Taking a page from Ontario’s power-pricing playbook
As Fraser Institute researchers have shown, Ontario’s embrace of green energy has come with a painful price tag:
Ontario now has the fastest growing electricity costs in the country and among the highest in North America. Between 2008 and 2016, Ontario’s residential electricity costs increased by 71 per cent, far outpacing the 34 per cent average growth in electricity prices across Canada. In 2016, Toronto residents paid $60 more per month than the average Canadian for electricity.
Ontario’s skyrocketing electricity rates also apply to the province’s industrial sector. Between 2010 and 2016, large industrial users in Toronto and Ottawa experienced cost spikes of 53 percent and 46 per cent, respectively, while the average increase in electric costs for the rest of Canada was only 14 per cent.
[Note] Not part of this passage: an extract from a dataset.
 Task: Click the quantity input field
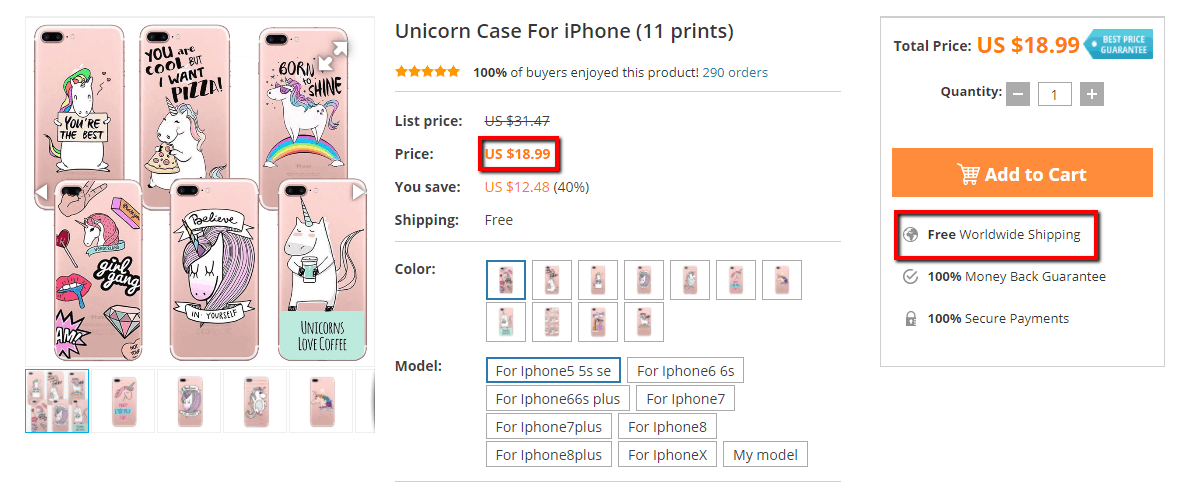pos(1054,94)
Overall, skyrocketing electricity costs came at the cost of some 75,000 job losses in Ontario’s manufacturing sector from 2008 to 2015.
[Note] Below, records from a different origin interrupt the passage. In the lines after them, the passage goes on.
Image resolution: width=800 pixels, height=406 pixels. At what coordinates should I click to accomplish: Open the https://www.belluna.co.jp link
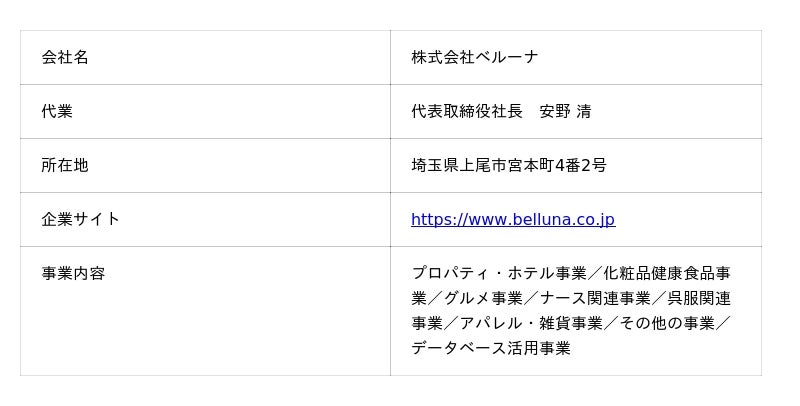click(x=512, y=220)
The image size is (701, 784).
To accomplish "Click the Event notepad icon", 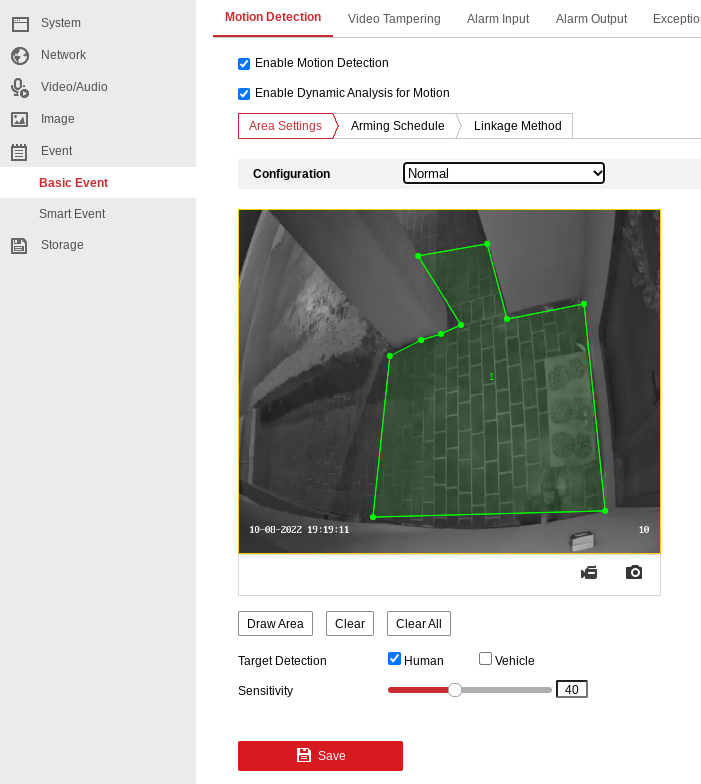I will coord(20,151).
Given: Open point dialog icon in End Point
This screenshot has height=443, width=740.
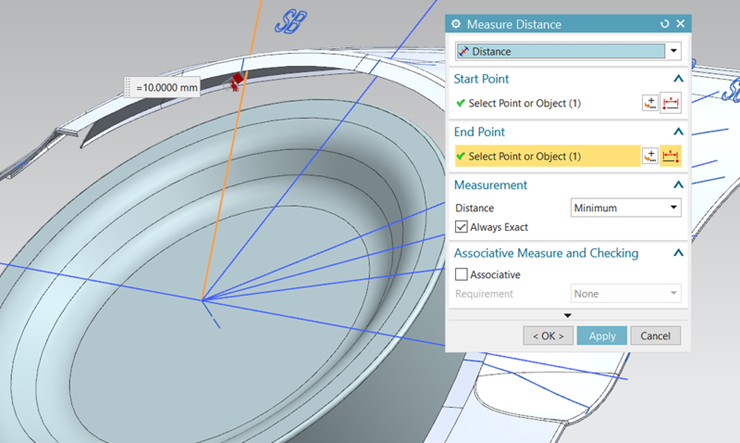Looking at the screenshot, I should 650,156.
Now, writing in the Calgary Herald, Chris Varcoe suggests that Alberta’s own green energy crusade may be taking Alberta power consumers for a similar ride.
Alberta’s approach to green energy is to phase-out coal power and bring in more renewable electricity. Part of that agenda consists of changing Alberta’s energy market to a so-called “capacity market.” In a capacity market, Varcoe observes, “By 2021, Alberta power generators will also receive ‘capacity payments,’ for having electricity available on demand, regardless of whether it’s used.”
Varcoe cites some worrisome filings to the Alberta Utilities Commission (AUC) by the Consumers’ Coalition of Alberta. In submissions to the AUC, the electricity consultancy EDC Associates warns that the new system would “effectively require new supply immediately, requiring consumers to pay 40 per cent more for electricity in 2021/2022 than then would pay under the current market. This would mean, EDC calculated, that “consumers could potentially pay an extra $1.44 billion in direct costs.”
ENMAX Corporation, which generates and distributes electricity, natural gas and renewable energy in Alberta, agrees. According to Varcoe, ENMAX estimates the additional cost to Alberta customers will be hundreds of millions of dollars per year because of over-procurement of capacity.
The lessons of Ontario’s green energy fiasco could not have been more clear, even as Premier Rachel Notley decided to adopt much of the same playbook here in Alberta. And we are now, predictably, heading for many of the same unpleasant consequences for electricity consumers in Alberta.